Tel constructeur automobile vous imagine en troupeau de mouton, tel
autre nous voit parqués uniformément comme des places
de parking. La vie sans marque serait celle de la grisaille,
vaudrait-elle d'être vécue ? L'humain est
identifié à un mouton, à une chose
banalisée, inexpressive. Merci à Renault de nous faire
sortir du troupeau, Merci à McDo d'exister. C'est le produit
qui créé la surprise, qui singularise et non plus
l'humain. C'est le produit qui rend libre, qui rend
irrésistible, qui rend tout-puissant. La société
vue par la pub est celle de la grisaille et de la monotonie. Vous ne
pourriez plus rien pour vous, pour votre liberté, votre
bonheur ; si ce n'est bien sûr en vous identifiant à des
marques qui vous donnent un sens. La consommation de marque
créerait seule un sentiment d'existence. Encore devrait-elle
porter seulement sur son nom ou son logo et non sur l'utilité
véritable de l'objet : une casquette Nike c'est d'abord son
logo !
Cessons de croire que tout cela n'est pas grave, qu'on a un
second degré.

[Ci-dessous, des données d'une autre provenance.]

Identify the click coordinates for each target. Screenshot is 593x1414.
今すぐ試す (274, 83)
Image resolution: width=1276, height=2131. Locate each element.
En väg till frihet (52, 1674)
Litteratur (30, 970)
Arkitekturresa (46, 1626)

Ce n'est pas vrai que les jeunes s'approprient
la pub pour la désarmer. La réclame cherchait
auparavant à parler comme les gens, aujourd'hui ce sont eux
qui singent le pub, qui reproduisent ses gestes,
répètent ses formules. La pub, c'est une monstrueuse
opération de formatage qui vise à faire
régresser l'individu jusqu'au niveau de ses images les plus
archaïques : on se croit, grâce au marque, tout-puissant,
on devient un killer (tueur). On en libère pas ces
archaïsmes sans dommage individuel et collectif. L'individu
profané par le marché n'a pas d'autre solution que de
s'identifier à une marque, ou plutôt à cette part
d'humanité qu'elle croit vendre. "Loréal parce que je
le vaux bien", Kronenbourg pour avoir des amis, etc. La pub en jouant
sur le mimétisme enfantin développe une sorte de
normopathie c'est à dire un besoin infantin de se soumettre
à des normes. Elle tue l'imagination et la
créativité chez les individus et les peuples.
La pub si
soft en apparence a pour cousine la propagande la plus hard. Elle est
donc la fille d'un nouveau totalitarisme dans ses moyens et ses buts.
La pub ne repasse pas pourtant les plats du nazisme et du stalinisme.

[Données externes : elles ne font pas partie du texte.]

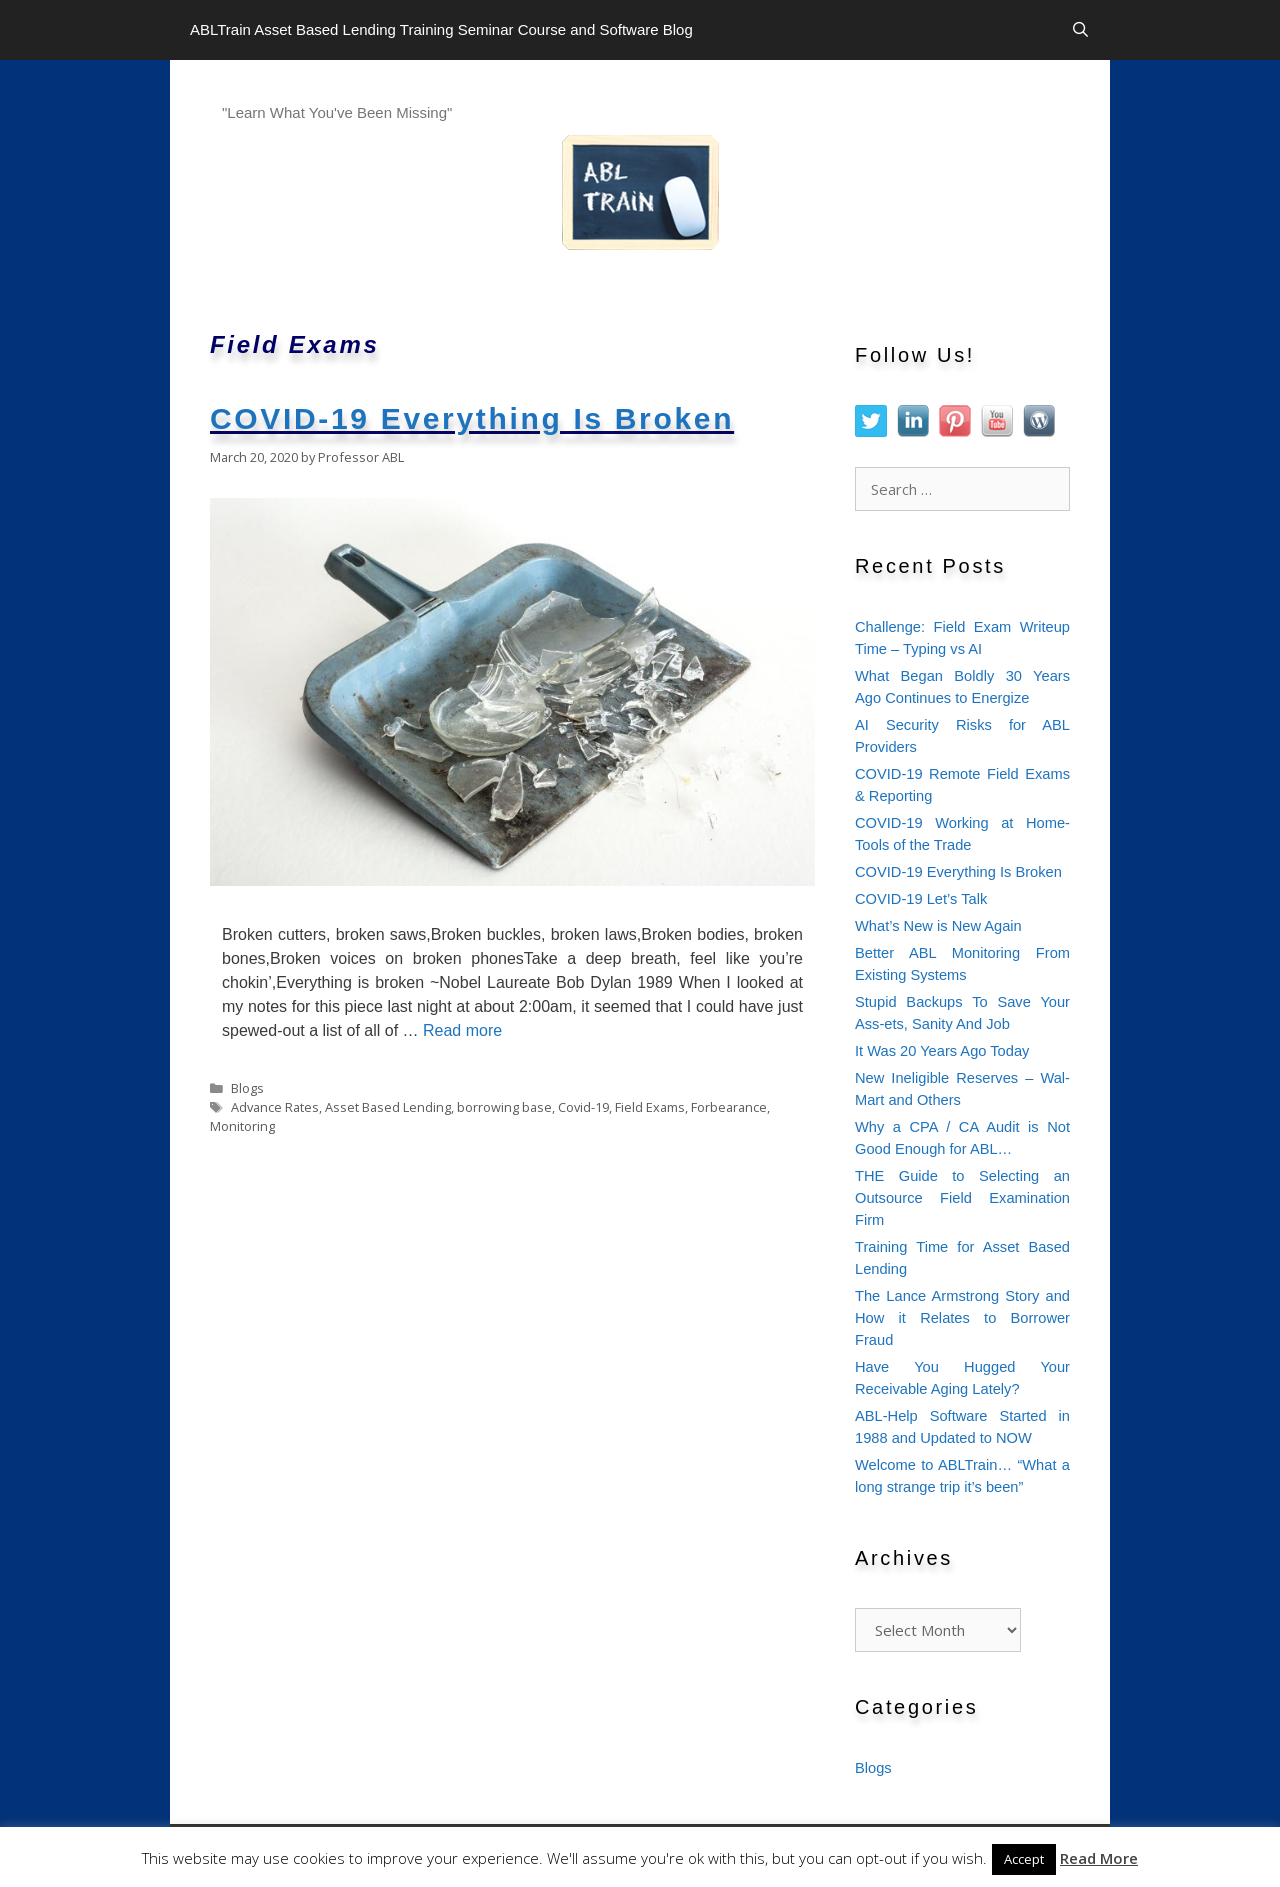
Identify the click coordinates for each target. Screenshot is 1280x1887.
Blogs (247, 1088)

Elle est bien plutôt ce dont a besoin la société
des "deux dixièmes" c'est à dire celle, de demain,
où 20% de la population mondiale suffira à faire
fonctionner l'économie et où il faudra s'occuper des 80
% restant. Faut-il rappeler la proposition immonde de Zbigniew
Brzezinski - ancien conseiller de Jimmy Carter et fondateur du club
très fermé de la Trilatérale - de créer
sous le nom de tittytainment (de tits, les seins en argot
américain et de Entertainment pour divertissements) un
"cocktail de divertissement abrutissant et d'alimentation suffisante
permettant de maintenir de bonne humeur la population frustrée
de la planète" ? On sera alors très proche de la Rome
Antique (du pain et des jeux) puisqu'elle permettra le
décervelage et l'endormissement de milliards d'humains.
Le "je
positive" de Carrefour prendrait alors toute sa véritable
signification. la pub est donc bien au delà de sa fonction
commerciale immédiate un enjeu véritable car elle
participe à tout ce qui fait régresser l'humain. Elle
est ainsi ce qui permet de rabaisser les personnes au rang de simple
consommateur qui commence par consommer des produits puis consomme
ensuite d'autres humains (management moderne, violences sexuelles) et
finit par se consommer lui-même (dopage, sectes). La
résistance contre la pub est aujourd'hui un véritable
enjeu citoyen : Les lycéens américains ont
montré l'exemple en menant des grèves contre les
programmes de pub obligatoires tous les matins dans certains Etats.
Il faut préserver l'espace public en imposant
déjà le respect des règles. Il faut former les
enfants à la lecture (critique naturellement) des pubs.